**Work task:**
Your response should contain every line from the data below that holds the string "circle".

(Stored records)
┄┄┄┄┄┄┄┄┄┄┄┄┄┄┄┄┄┄┄┄

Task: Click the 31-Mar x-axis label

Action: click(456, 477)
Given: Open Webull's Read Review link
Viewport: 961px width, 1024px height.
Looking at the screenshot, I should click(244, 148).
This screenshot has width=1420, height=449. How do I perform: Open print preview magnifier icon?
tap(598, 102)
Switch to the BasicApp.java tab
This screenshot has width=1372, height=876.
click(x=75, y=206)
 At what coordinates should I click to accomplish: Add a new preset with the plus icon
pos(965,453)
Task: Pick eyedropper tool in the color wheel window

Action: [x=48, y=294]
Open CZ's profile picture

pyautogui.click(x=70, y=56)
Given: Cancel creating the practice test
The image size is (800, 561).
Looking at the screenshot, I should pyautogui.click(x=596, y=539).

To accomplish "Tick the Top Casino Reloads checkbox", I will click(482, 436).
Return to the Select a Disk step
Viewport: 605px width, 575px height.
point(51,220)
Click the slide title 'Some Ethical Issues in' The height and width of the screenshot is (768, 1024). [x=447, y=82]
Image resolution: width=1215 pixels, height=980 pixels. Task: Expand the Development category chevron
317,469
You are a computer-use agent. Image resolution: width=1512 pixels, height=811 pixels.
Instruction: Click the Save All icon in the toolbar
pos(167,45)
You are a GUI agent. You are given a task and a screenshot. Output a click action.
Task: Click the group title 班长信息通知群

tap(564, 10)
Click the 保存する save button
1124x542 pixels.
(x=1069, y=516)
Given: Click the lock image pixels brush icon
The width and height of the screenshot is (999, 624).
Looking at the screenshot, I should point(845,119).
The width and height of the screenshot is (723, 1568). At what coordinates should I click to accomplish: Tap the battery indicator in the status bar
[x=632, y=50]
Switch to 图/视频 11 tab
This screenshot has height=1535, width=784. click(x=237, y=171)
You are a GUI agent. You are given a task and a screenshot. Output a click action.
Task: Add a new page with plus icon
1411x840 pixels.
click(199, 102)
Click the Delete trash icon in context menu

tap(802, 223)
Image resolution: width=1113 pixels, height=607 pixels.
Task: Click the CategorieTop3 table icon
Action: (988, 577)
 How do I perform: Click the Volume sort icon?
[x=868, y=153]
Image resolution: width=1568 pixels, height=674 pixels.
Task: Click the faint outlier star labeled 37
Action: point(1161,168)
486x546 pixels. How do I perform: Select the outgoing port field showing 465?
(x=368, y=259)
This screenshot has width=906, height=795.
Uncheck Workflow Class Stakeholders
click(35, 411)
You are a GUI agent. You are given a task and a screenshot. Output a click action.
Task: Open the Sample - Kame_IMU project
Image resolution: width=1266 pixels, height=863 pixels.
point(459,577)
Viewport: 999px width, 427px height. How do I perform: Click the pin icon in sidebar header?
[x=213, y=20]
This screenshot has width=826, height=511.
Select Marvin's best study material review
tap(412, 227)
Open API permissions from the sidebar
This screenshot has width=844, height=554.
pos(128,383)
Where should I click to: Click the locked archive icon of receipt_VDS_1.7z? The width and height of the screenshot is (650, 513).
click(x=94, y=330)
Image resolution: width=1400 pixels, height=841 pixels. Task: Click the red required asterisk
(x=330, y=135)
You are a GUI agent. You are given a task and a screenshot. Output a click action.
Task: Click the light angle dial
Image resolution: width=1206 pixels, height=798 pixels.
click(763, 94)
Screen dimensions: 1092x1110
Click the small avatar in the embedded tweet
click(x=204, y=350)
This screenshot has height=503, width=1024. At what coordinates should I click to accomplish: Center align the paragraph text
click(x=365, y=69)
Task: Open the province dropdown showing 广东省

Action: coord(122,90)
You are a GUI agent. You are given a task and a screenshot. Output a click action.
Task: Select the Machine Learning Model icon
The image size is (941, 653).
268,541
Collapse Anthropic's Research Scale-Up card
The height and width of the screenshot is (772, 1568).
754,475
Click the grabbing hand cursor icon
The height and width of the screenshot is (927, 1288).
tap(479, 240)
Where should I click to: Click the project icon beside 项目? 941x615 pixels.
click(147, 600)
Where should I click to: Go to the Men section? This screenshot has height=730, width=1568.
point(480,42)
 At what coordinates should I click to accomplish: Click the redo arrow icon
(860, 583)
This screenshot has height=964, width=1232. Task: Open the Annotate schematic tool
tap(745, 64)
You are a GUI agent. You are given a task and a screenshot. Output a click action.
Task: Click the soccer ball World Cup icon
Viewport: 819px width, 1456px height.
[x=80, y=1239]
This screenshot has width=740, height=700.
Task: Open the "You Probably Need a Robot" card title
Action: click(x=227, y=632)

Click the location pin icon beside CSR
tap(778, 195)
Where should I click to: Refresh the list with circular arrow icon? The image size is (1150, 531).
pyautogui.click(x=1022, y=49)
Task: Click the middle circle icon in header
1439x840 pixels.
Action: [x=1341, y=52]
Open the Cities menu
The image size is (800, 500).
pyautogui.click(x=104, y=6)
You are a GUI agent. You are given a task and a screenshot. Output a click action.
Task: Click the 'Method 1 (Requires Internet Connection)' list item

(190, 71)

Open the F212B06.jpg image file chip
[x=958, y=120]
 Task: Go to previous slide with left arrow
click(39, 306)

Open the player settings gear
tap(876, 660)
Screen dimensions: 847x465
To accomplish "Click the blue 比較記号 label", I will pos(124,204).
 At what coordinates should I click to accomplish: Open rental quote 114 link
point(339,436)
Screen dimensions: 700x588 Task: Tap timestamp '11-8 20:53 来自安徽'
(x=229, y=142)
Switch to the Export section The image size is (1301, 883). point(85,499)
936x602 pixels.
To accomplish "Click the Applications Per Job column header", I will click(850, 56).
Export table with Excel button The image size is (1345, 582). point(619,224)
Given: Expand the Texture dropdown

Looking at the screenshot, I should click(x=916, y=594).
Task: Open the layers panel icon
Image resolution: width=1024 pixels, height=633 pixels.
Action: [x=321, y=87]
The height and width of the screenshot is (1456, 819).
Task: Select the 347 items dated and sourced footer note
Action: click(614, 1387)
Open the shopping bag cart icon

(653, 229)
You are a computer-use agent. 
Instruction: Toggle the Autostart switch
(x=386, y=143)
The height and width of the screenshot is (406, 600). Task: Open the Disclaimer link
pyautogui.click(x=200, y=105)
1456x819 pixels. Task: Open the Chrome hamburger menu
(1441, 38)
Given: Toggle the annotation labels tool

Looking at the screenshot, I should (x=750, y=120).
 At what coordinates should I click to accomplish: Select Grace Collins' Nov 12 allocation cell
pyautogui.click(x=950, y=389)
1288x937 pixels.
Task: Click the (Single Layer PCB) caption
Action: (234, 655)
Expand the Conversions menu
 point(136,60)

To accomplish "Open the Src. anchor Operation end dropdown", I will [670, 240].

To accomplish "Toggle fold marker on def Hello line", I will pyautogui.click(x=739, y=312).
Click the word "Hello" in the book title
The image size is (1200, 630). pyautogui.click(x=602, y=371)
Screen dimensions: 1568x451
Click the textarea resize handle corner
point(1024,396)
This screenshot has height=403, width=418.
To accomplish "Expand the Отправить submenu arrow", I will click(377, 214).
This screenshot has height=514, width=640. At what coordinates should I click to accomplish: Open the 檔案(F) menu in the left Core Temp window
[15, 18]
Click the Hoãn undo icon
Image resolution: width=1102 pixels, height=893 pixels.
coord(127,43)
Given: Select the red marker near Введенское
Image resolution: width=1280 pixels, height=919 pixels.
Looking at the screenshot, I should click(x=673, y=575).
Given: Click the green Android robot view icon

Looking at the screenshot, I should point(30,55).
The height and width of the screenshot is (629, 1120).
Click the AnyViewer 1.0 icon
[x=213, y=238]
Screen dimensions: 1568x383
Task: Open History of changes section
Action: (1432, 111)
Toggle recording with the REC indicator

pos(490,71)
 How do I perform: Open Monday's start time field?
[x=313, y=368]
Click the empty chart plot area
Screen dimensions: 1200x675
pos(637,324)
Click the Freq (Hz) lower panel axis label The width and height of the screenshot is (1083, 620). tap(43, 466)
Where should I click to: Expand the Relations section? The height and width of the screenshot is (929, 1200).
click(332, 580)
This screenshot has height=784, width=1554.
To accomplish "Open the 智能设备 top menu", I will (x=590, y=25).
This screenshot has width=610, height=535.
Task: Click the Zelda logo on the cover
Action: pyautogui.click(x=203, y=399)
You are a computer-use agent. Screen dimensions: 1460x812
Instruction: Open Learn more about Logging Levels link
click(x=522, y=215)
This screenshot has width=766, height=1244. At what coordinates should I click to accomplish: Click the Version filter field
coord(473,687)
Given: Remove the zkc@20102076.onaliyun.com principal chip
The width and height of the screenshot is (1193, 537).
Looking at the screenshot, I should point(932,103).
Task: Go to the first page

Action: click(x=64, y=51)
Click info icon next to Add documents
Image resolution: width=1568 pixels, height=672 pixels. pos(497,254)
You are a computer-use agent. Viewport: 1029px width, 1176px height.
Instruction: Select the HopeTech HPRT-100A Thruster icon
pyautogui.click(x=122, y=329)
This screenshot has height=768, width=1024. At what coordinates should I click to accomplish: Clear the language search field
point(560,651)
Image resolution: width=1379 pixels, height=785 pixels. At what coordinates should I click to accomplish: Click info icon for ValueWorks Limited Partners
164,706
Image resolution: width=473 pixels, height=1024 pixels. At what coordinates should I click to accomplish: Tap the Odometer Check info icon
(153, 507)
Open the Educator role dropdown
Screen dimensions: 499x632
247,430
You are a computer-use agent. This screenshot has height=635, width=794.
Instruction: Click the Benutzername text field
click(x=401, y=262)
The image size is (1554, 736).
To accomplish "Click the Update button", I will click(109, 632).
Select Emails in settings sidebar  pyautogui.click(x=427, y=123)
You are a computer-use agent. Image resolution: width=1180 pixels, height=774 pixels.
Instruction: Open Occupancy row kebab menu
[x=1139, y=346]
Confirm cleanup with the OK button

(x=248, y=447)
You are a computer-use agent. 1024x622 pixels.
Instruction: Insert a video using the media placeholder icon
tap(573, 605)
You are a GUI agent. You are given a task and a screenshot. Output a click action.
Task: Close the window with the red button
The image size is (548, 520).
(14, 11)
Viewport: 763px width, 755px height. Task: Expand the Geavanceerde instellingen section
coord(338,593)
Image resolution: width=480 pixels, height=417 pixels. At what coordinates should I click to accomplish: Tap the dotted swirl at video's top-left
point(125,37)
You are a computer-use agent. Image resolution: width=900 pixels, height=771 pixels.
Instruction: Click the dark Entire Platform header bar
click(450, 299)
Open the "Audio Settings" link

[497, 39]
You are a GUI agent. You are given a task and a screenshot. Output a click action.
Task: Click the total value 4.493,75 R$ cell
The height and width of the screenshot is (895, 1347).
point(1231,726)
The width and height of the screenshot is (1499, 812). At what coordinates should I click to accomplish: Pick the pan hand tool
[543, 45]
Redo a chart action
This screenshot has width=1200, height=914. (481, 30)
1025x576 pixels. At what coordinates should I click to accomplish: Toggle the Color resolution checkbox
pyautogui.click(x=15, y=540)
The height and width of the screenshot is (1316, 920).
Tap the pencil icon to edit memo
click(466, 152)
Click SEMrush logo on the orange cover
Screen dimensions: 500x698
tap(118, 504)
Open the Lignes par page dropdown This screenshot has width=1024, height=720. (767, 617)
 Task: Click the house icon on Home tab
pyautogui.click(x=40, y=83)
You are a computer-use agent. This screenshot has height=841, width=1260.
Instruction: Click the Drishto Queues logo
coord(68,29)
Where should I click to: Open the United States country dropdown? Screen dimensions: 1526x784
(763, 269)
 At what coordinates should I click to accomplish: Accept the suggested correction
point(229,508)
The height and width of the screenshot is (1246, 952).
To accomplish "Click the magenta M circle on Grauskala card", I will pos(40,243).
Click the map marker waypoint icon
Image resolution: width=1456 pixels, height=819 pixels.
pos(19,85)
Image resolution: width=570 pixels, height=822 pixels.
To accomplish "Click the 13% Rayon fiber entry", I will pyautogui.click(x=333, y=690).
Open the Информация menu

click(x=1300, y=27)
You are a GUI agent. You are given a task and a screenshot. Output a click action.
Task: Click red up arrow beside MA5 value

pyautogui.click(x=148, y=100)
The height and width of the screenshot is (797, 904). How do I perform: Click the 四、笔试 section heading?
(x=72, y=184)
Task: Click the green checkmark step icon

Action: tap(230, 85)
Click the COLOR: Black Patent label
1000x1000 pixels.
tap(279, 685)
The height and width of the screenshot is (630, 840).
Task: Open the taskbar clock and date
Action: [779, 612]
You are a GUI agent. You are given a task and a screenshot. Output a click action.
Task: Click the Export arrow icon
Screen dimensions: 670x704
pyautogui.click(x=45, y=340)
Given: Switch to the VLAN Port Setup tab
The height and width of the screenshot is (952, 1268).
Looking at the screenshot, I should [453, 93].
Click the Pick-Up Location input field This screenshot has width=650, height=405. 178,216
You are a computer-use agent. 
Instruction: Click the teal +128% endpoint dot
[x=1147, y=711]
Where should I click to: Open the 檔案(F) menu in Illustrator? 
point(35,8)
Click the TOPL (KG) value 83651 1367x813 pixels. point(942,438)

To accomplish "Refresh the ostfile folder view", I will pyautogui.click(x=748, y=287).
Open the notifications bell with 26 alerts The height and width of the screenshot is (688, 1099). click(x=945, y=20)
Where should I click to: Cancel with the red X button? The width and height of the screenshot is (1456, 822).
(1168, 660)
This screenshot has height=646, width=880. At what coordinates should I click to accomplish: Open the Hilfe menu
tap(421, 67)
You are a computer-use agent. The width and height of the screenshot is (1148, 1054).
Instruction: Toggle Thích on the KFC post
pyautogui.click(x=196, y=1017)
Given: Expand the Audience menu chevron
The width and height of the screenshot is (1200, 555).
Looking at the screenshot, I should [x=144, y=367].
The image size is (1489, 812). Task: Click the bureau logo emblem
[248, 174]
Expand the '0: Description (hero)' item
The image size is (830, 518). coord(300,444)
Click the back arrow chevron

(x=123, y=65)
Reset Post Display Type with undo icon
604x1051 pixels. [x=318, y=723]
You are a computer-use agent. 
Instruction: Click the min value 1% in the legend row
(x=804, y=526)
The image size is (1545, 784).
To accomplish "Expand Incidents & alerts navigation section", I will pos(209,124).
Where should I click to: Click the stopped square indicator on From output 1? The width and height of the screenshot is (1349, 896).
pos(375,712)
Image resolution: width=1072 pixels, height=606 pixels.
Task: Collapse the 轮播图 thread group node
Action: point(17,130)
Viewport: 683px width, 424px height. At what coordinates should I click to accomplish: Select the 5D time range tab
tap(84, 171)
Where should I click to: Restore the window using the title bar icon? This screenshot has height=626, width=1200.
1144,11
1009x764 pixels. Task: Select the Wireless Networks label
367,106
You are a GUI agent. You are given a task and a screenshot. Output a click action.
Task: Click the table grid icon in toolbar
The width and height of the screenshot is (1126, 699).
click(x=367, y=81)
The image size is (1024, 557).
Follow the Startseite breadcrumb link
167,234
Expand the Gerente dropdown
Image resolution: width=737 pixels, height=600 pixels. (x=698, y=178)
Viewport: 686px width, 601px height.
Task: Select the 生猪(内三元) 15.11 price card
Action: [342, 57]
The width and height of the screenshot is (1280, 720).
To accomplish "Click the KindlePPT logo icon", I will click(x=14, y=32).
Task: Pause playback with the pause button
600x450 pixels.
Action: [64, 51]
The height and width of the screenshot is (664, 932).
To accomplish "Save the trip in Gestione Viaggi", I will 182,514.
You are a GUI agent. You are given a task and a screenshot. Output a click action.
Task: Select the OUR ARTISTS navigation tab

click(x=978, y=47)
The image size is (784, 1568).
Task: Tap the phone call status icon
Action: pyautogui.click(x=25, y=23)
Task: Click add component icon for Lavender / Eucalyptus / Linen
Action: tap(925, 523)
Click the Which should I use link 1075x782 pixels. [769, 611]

┄┄┄┄┄┄┄┄┄┄┄┄┄┄┄┄┄┄┄┄

**Task result:**
Task: Click the middle circle icon in header
To accomplish "Click the magenta M circle on Grauskala card", I will pos(40,243).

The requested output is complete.